In short, there is a reason behind the old tome that one should never, never let an accountant run your company (or your country). Accounting and accountancy are wonderful things, and should be applied to education promoting financial literacy. But it should be included and encased in education on the principles of economics as well.
Mark V Anderson
Oct 14 2014 at 9:23pm
Shayne, as a accountant I am slightly offended by your comment that one should never let an accountant run a company or a country. Of course there are shortcomings to accounting, and objectivity is probably the greatest, just as you state. But objectivity is also useful in many situations. In fact most government operations could use a lot more of the objectivity and transparency that accounting provides. The best accountants understand their profession well enough to know both the strengths and weaknesses of their profession.
I’ve often thought of myself as being a business mathematician. I create mathematical models of the status and flow of business (and would do the same for government if they had better accounting systems). Accounting does tend to be perhaps too much applied mathematics instead of theoretical, but it is valuable for what it does.
Shayne Cook
Oct 16 2014 at 8:18am
Hi Mark,
Please take no offense at all from my comments, if you are an accountant. No criticism of accountants or the accounting discipline, within the scope of accountancy, was intended. And as for objectivity and the accounting objectivity principle, I’d say it is not only “useful in many situations”, it is absolutely critical – in accountancy.
I’m an investor, among other things. I spend an enormous amount of time poring over accounting reports (balance sheets, income statements and statements of cash flows) all of the time. I spend significantly more time poring over the “Notes to the Financial Statements”, by the way.
So I rely heavily on both accountancy, and the objectivity upon which accountancy is based. Kudos to you and your discipline.
However I don’t rely exclusively on accountancy.
When I was teaching college business management courses, I would start each new class with the question, “Why are businesses in business?” Invariably, I’d get the same, less-than-half-right answer, “To make money!” – with enthusiasm, I might add.
I would then illustrate that businesses are actually in business to Produce Wealth – and the wealth they produce must be in BOTH of 2 forms:
Wealth Form 1.) Return on Investment (for both the capital and the labor).

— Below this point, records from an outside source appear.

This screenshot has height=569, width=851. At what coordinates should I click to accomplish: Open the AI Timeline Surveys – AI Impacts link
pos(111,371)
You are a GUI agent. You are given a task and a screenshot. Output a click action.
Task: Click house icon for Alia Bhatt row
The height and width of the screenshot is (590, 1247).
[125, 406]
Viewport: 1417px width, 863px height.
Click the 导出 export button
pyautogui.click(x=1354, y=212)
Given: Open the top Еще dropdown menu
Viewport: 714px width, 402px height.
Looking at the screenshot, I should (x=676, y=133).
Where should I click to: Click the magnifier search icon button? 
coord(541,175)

This, of course, is the “making money” part, as rigorously and objectively delineated by accountancy. (Thank you and your discipline again for that.)

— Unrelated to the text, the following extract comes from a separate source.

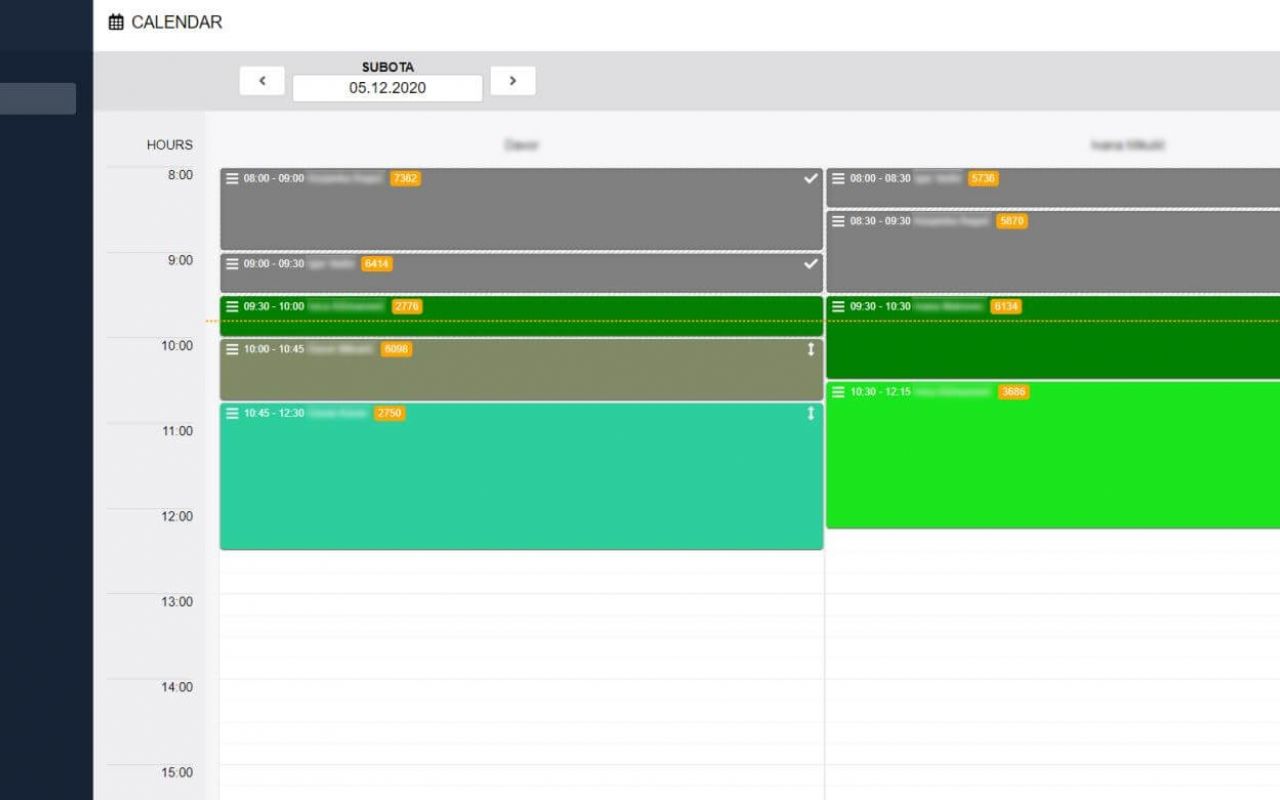Open menu icon on 10:30 - 12:15 appointment

coord(838,392)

Wealth Form 2.) Production/distribution of goods and services that make other people’s lives better. (The discipline of accountancy doesn’t address this, I suspect due to the fact that there supposedly isn’t a metric of this wealth form that would qualify as objective. But the discipline of economics recognizes this wealth form, within its notion of Consumer Surplus.)
The upshot, and most important concept for my students is/was: “If your business or organization isn’t producing any Wealth Form #2, there isn’t going to be any Wealth Form #1! Never ever forget that!”
Indeed, Mark, if there was any intended criticism in my first comment, it was of the economics discipline, and not the accounting discipline. I agree completely with Art Carden (and others) who are appalled at the low level of financial literacy, and that at least basic understanding of accounting outputs should be the norm.
But frankly, I’m even more appalled how many “economists” seem to rely exclusively on accounting outputs, and aggregations of accounting outputs, without even mentioning Consumer Surplus – or even the “Notes to the Financial Statements” for that matter.
So I apologize to you.
(And I’m amused that no “economist” took the least offense from my initial comment. Perhaps one or two will take offense to this one.)